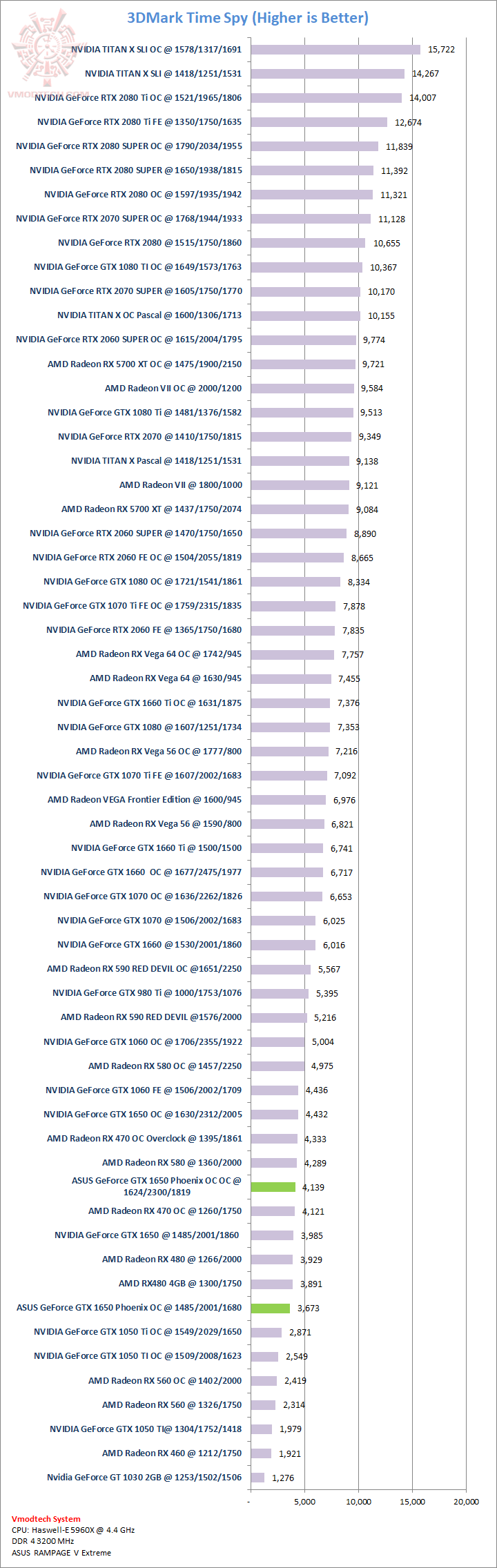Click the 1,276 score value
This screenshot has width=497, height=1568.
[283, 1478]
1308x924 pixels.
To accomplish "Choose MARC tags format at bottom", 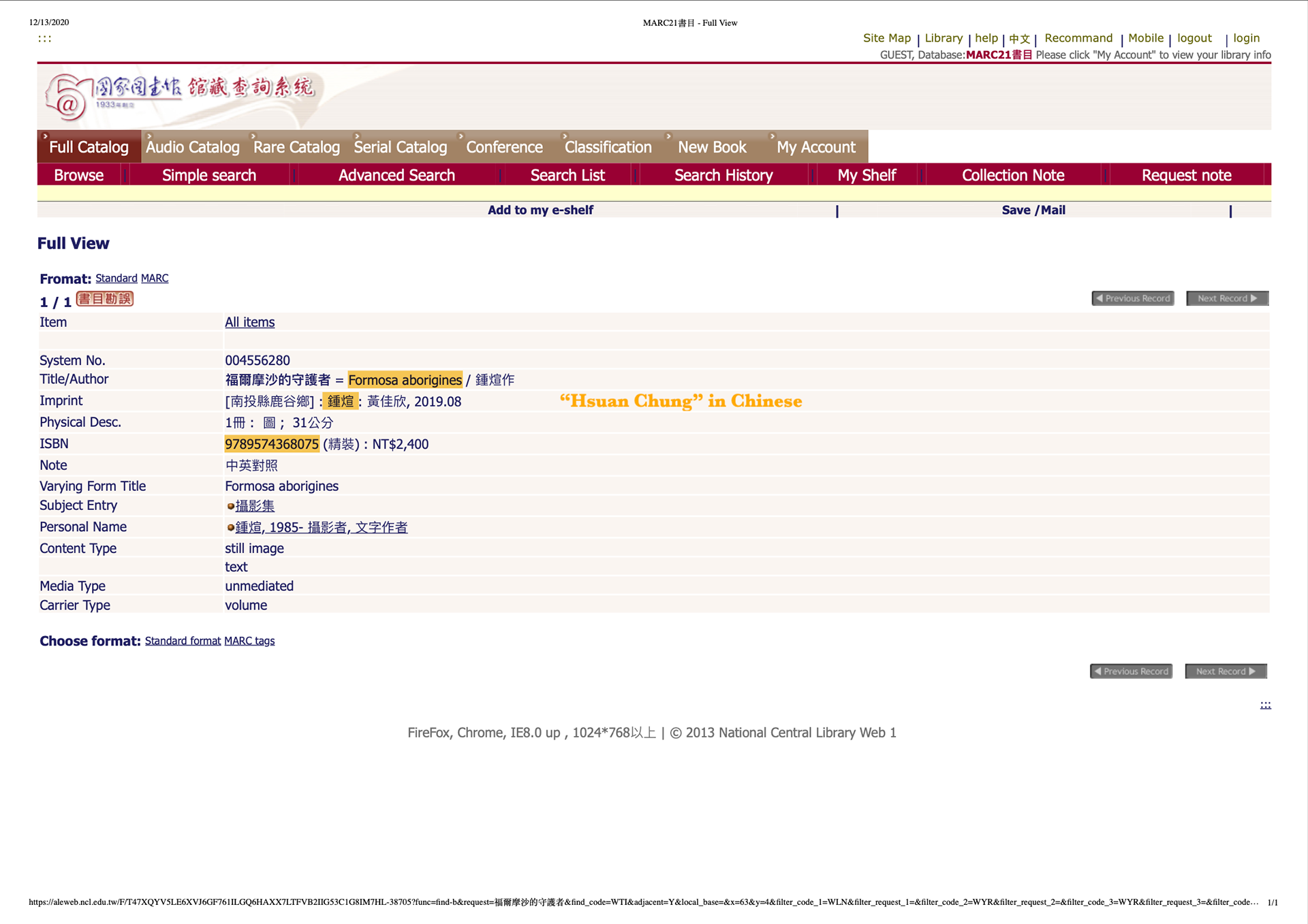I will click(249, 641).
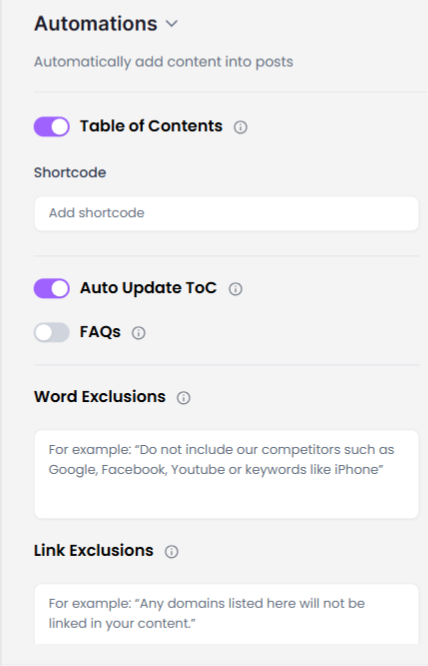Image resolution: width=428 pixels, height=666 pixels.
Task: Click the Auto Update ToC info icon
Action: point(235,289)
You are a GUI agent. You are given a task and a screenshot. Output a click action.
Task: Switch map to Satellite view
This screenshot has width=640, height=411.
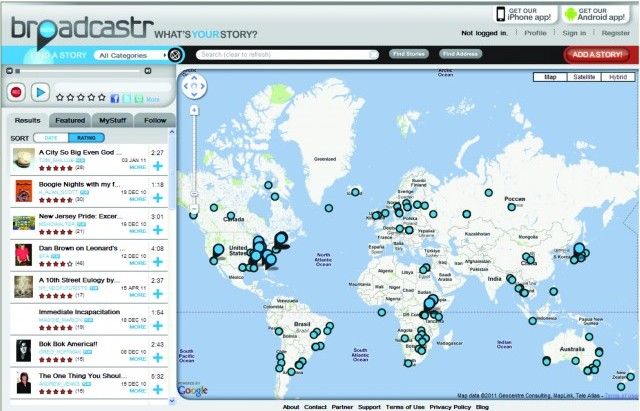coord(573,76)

---

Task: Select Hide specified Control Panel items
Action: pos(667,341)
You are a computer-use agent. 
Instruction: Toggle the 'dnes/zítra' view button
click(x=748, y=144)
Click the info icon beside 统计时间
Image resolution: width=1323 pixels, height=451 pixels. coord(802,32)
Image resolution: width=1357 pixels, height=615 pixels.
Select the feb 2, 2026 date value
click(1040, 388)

* * *

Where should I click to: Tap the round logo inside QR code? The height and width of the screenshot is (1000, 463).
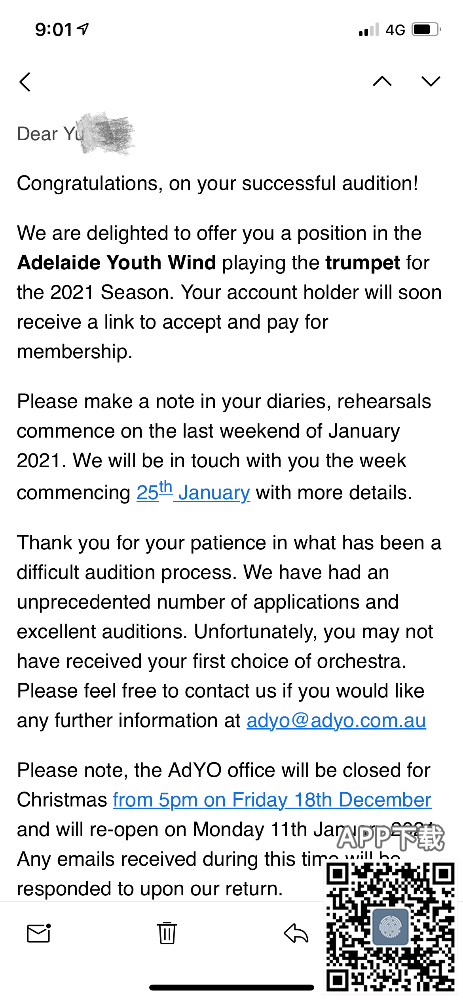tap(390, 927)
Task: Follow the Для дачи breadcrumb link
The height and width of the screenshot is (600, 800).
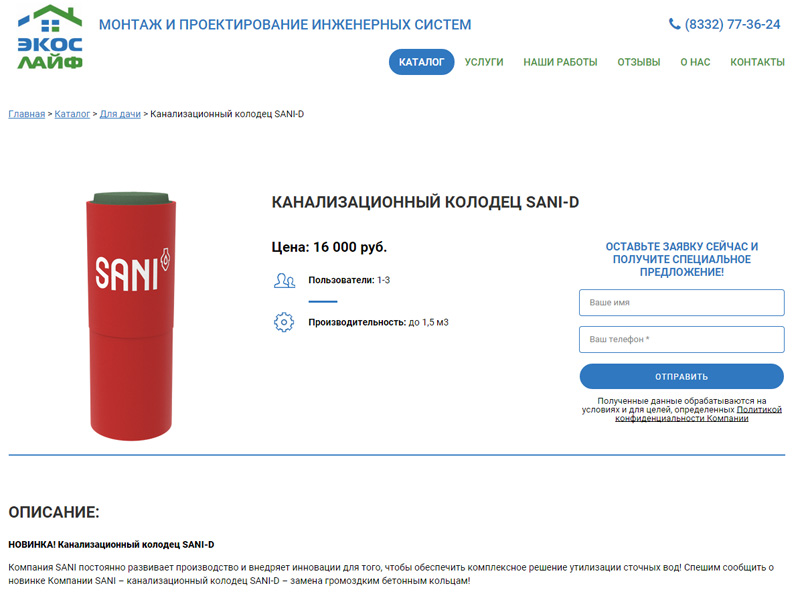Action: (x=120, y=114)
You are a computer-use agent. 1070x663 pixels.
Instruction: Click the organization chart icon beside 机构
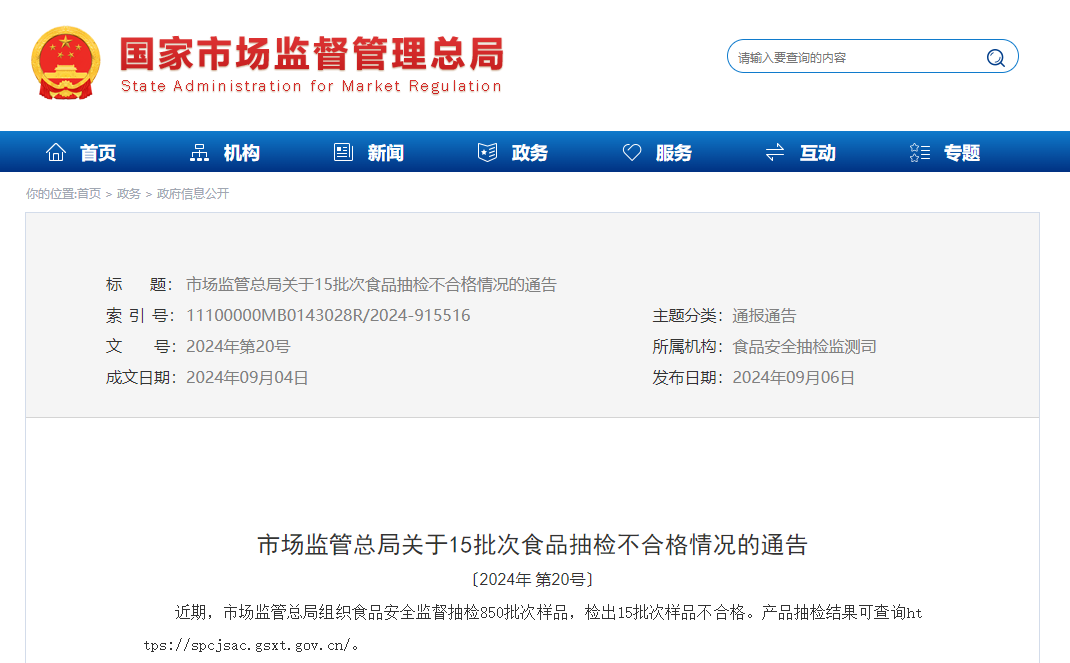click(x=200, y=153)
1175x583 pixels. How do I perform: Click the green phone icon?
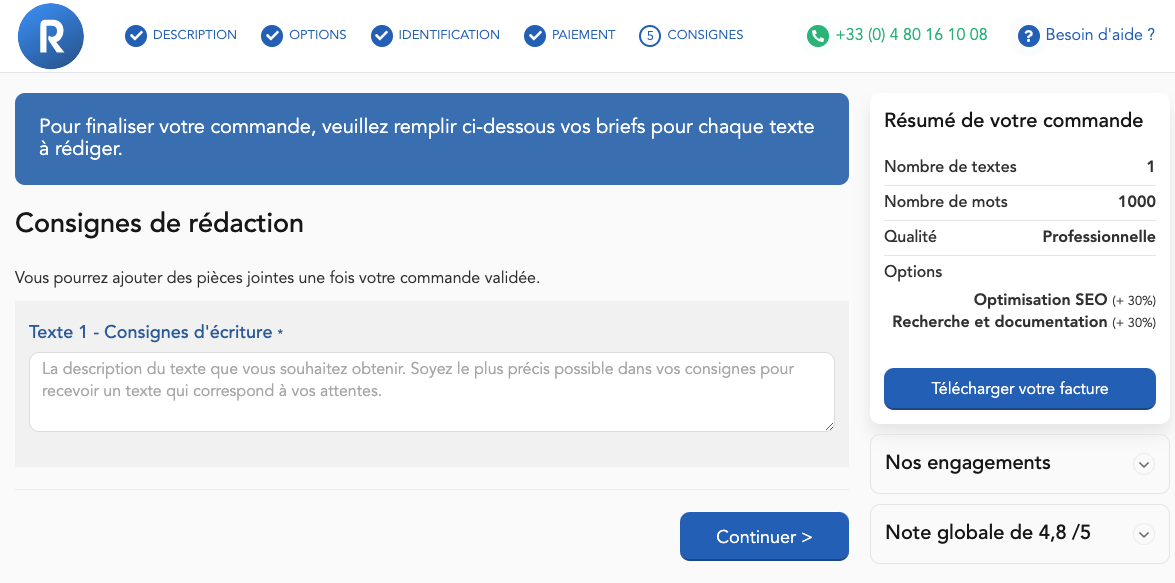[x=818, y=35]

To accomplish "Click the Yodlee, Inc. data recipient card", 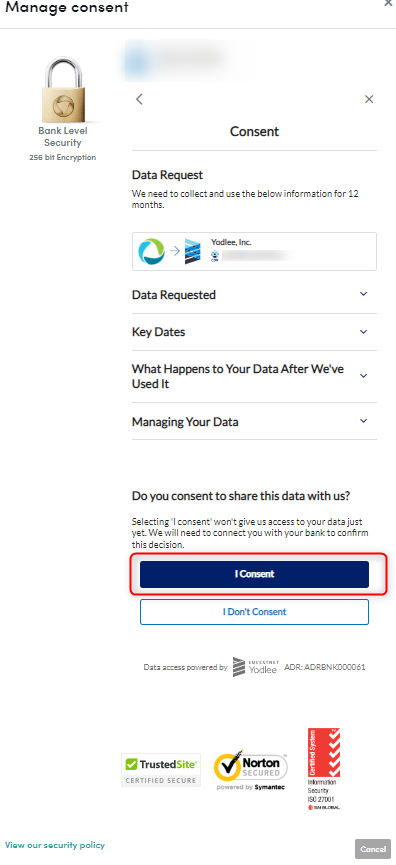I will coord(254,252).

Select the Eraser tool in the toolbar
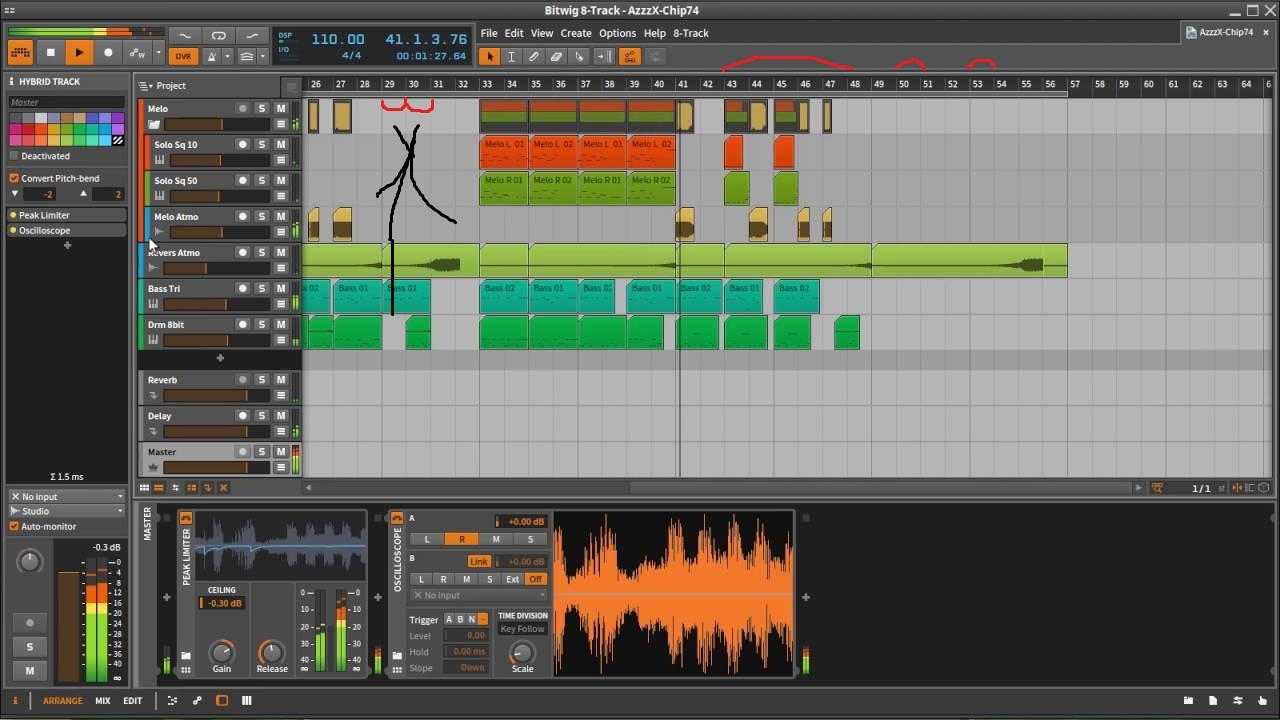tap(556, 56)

| What to produce |
Rewrite the stretch of records from the line containing "Task: Select Hide" through the line containing "click(1040, 388)", putting "information icon" in place of "info icon" and leaving everything else as it is. Give only those lines.

| Answer for the task |
Task: Select Hide specified Control Panel items
Action: pos(667,341)
You are a computer-use agent. 
Instruction: Toggle the 'dnes/zítra' view button
click(x=748, y=144)
Click the information icon beside 统计时间
Image resolution: width=1323 pixels, height=451 pixels. coord(802,32)
Image resolution: width=1357 pixels, height=615 pixels.
Select the feb 2, 2026 date value
click(1040, 388)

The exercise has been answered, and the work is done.